Stop Mindless Snacking to Lose Weight


Woman Late Night Snacking in Front of Computer

Mindless snacking is our number one saboteur of weight loss. Whether sitting in front of the television or continuing to nibble on leftovers long after dinner is over, our snacking habits can amount to several extra hundred calories consumed each day. Many times the snack foods we choose are packaged foods that are high in undesirable additives, sugar, and sodium, which compound our snacking problem. These types of foods can raise bad cholesterol in the blood and can lead to a greater risk of heart disease and diabetes.

Healthy Alternatives to Mindless Snacking

If much of our mindless eating comes from emotional stress or simple boredom, taking a head-on approach to these problems will help you avoid the excess calories that come from snacking.

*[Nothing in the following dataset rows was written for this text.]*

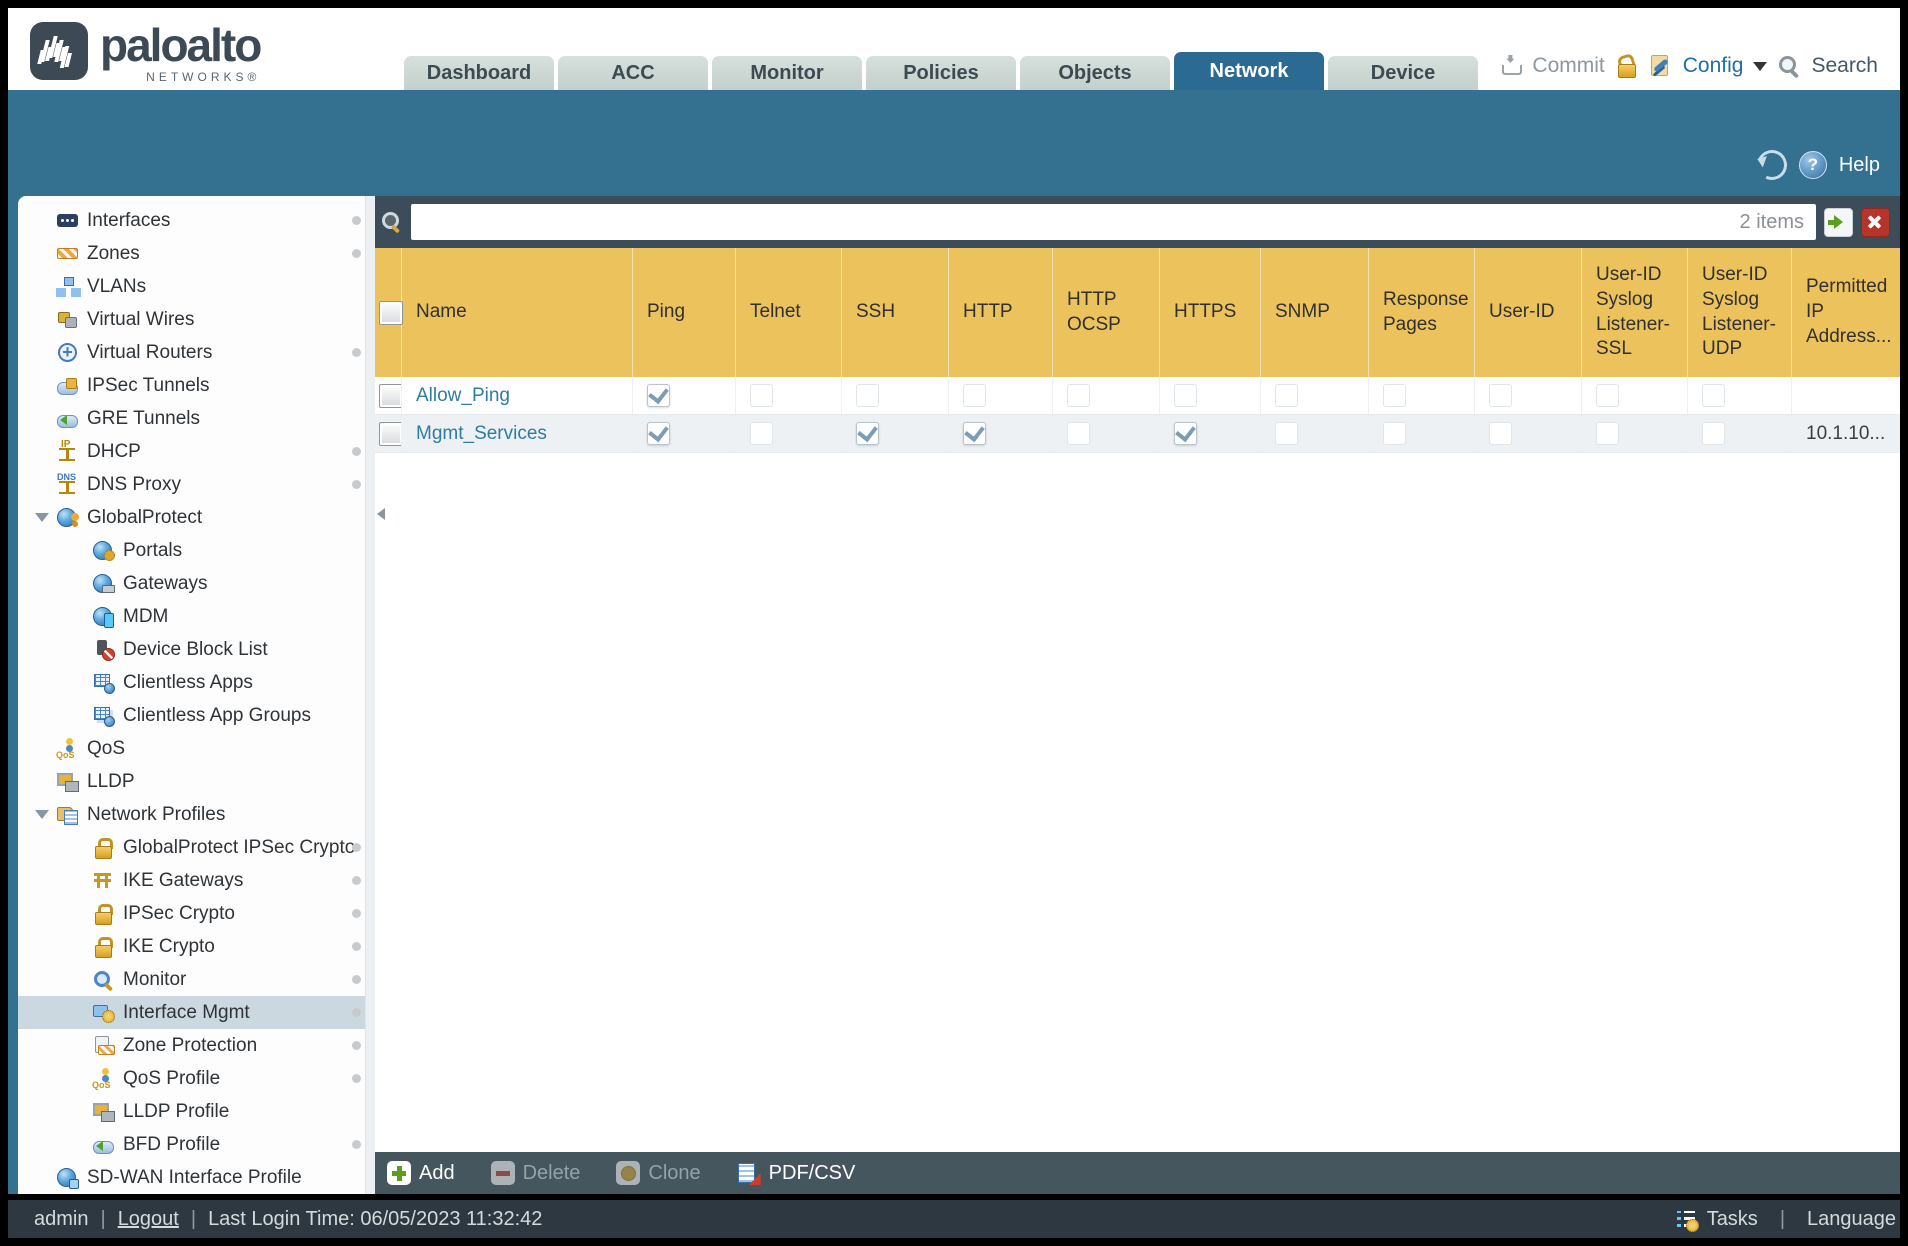  I want to click on sidebar-item-clientless-app-groups: Clientless App Groups, so click(196, 716).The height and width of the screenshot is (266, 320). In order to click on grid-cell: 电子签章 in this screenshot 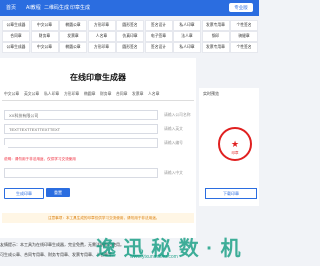, I will do `click(158, 36)`.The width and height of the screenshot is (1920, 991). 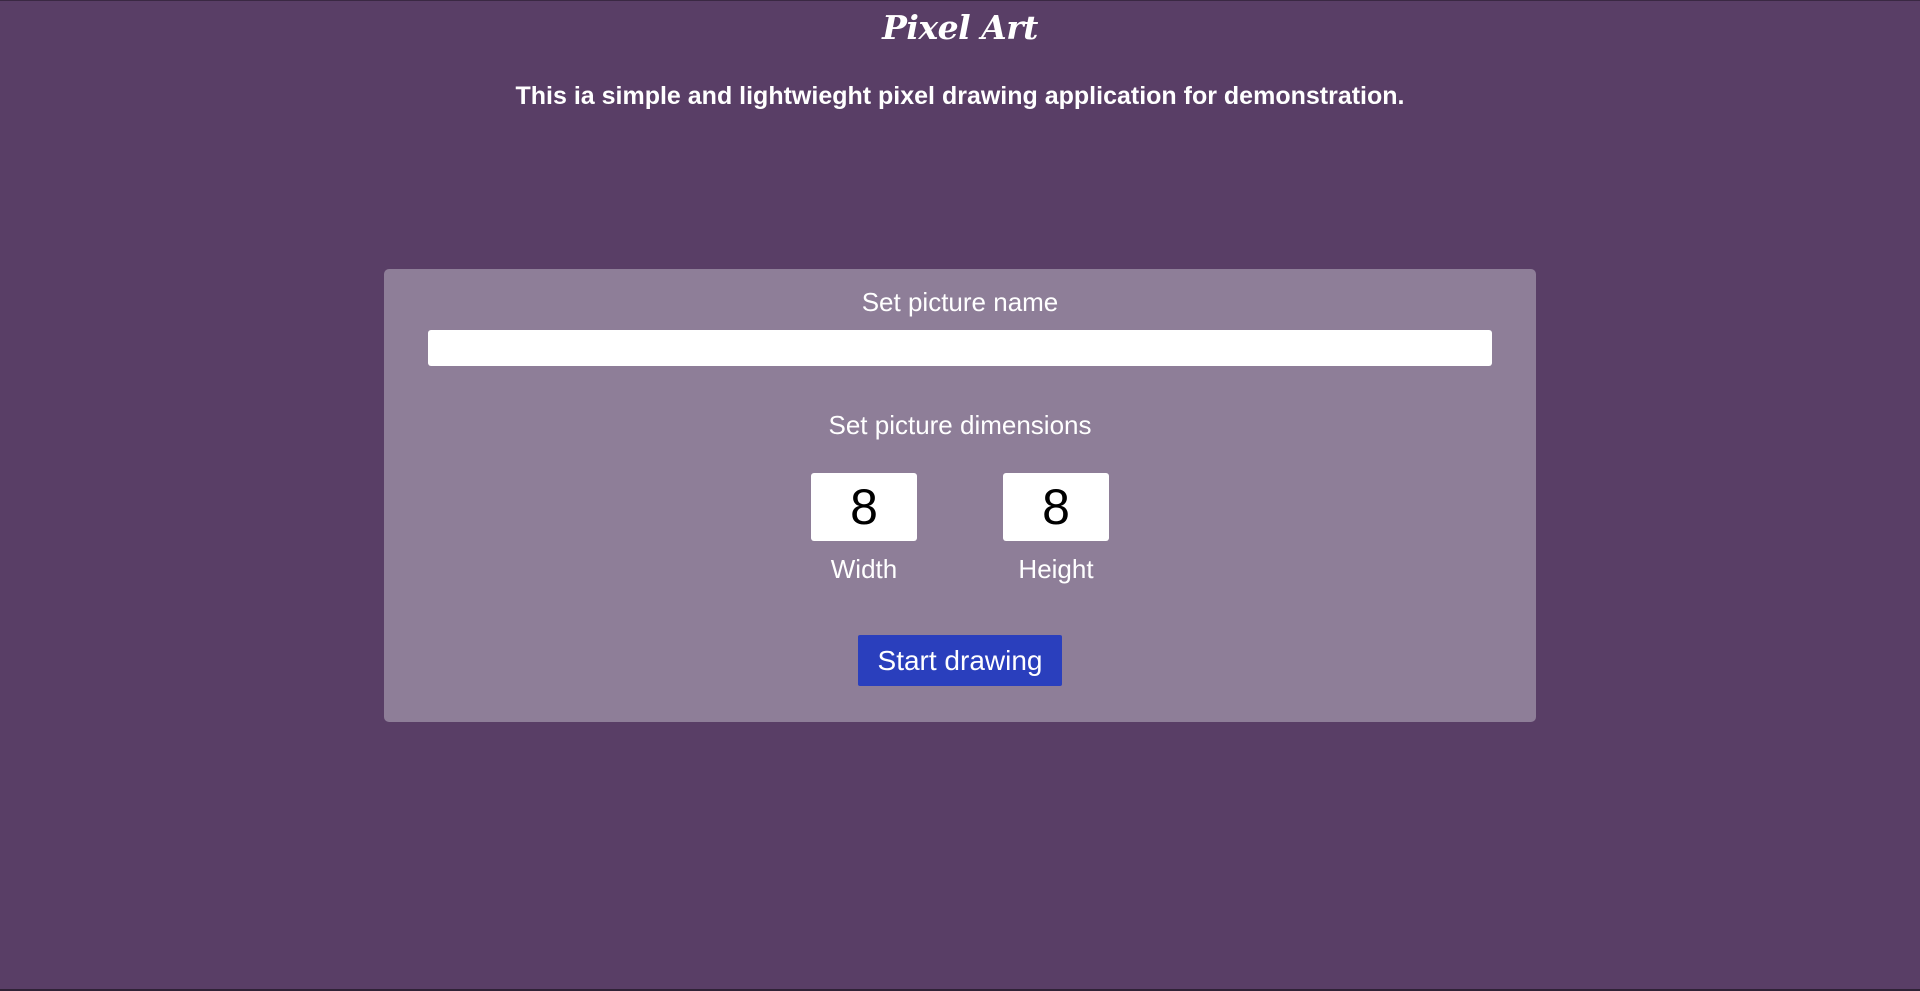 What do you see at coordinates (1056, 507) in the screenshot?
I see `height-input` at bounding box center [1056, 507].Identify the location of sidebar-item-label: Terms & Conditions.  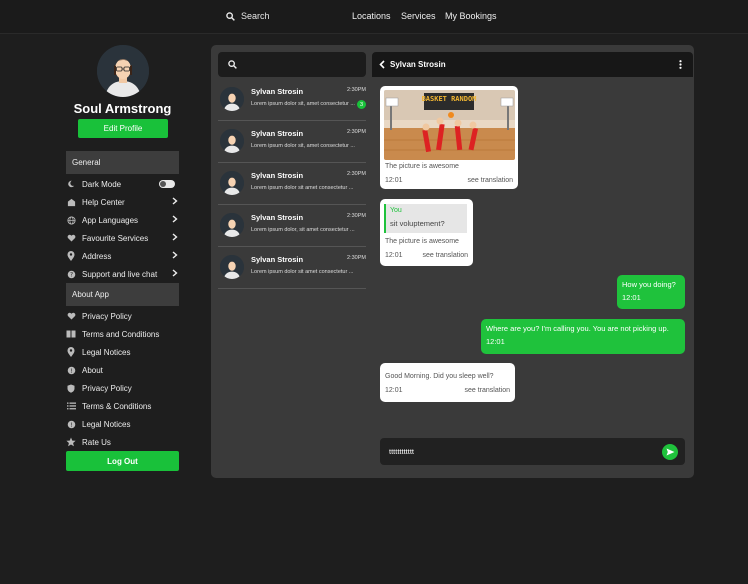
(117, 406). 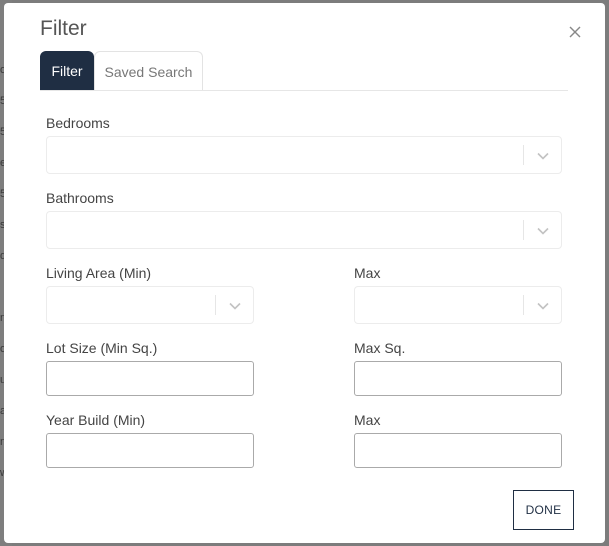 I want to click on close-icon, so click(x=575, y=32).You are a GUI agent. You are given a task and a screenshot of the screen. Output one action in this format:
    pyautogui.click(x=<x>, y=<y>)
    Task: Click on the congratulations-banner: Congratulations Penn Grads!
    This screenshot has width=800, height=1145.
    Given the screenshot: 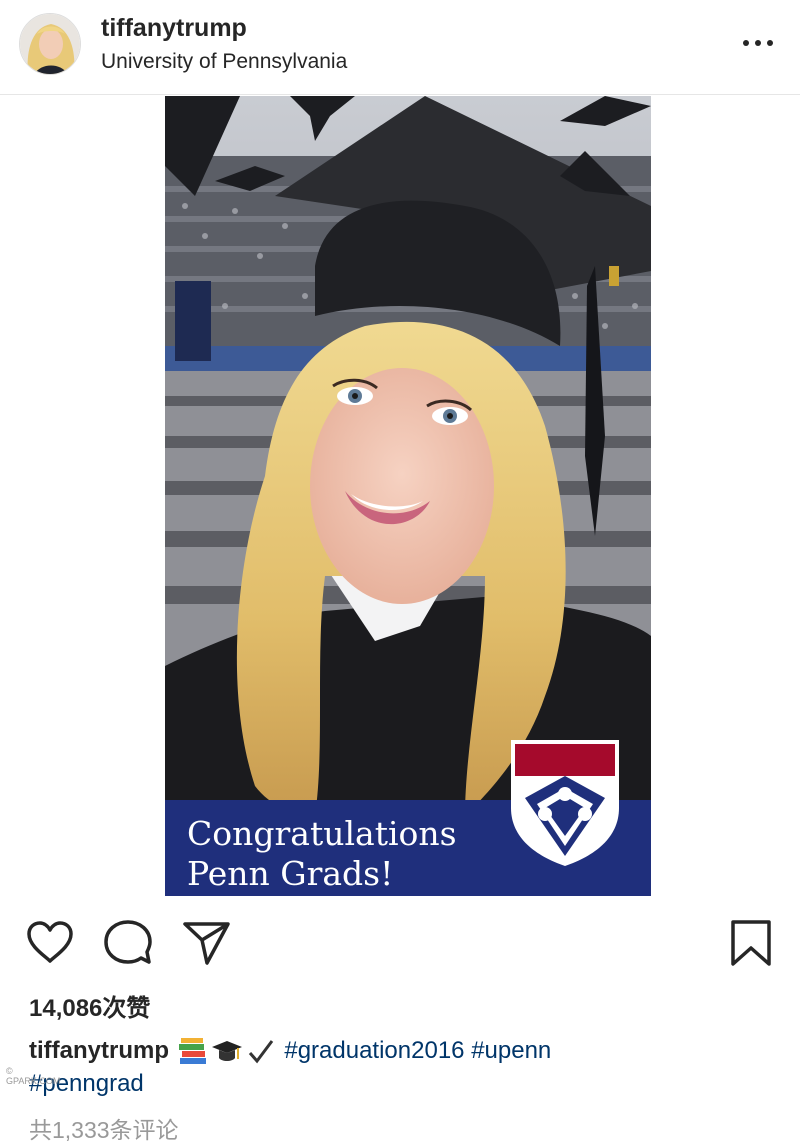 What is the action you would take?
    pyautogui.click(x=408, y=818)
    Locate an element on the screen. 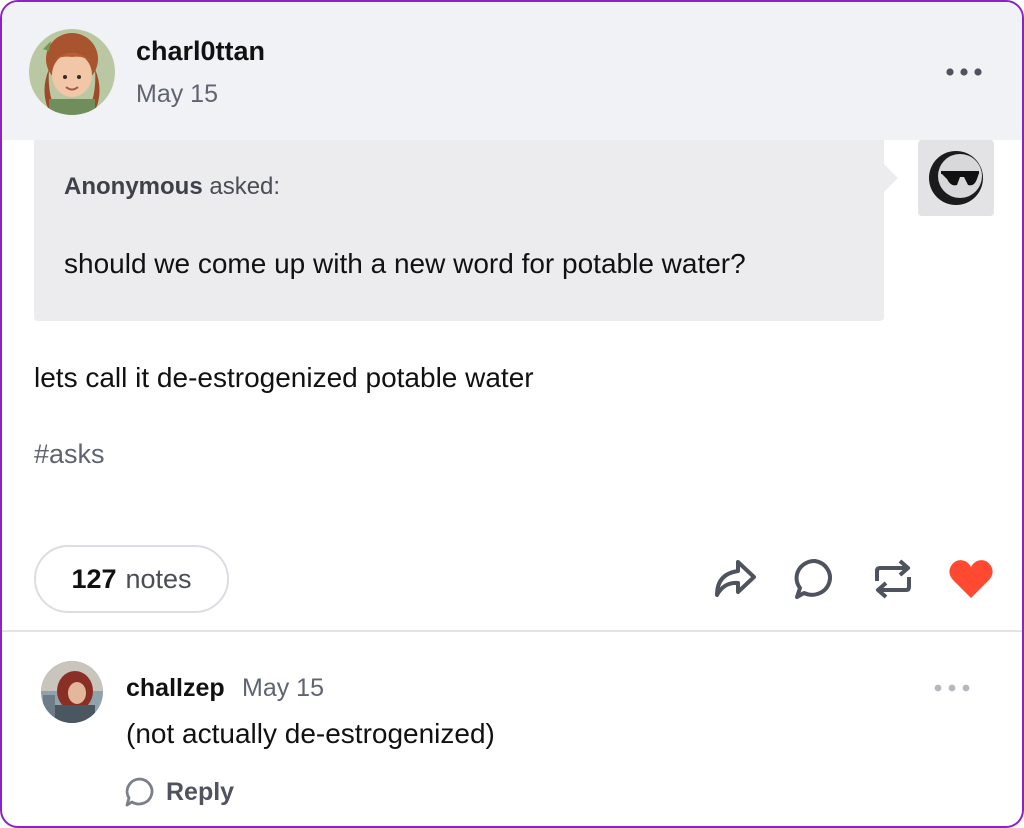  reply-button is located at coordinates (815, 579).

  1. Engage in an activity you enjoy and beat the boredom. Reading, going out to a movie, taking a stroll with a friend, or walking your dog is a great ways to engage your mind and entertain yourself.
  2. If you are feeling emotional, call a good friend or family member and talk it out. Telling another person how you are feeling can help relieve feelings of isolation and sadness.
  3. Find ways to de-stress. Yoga and other mindfulness exercises are wonderful ways to let the stress of the day go and achieve balance between your mind and body.

Whenever you feel like snacking, stop and gauge whether or not you are really, truly hungry. If you determine that you are truly hungry, reach for a satisfying whole food such as some ripe pineapple with cottage cheese or a few nuts alongside some Greek yogurt instead of a packaged, processed food.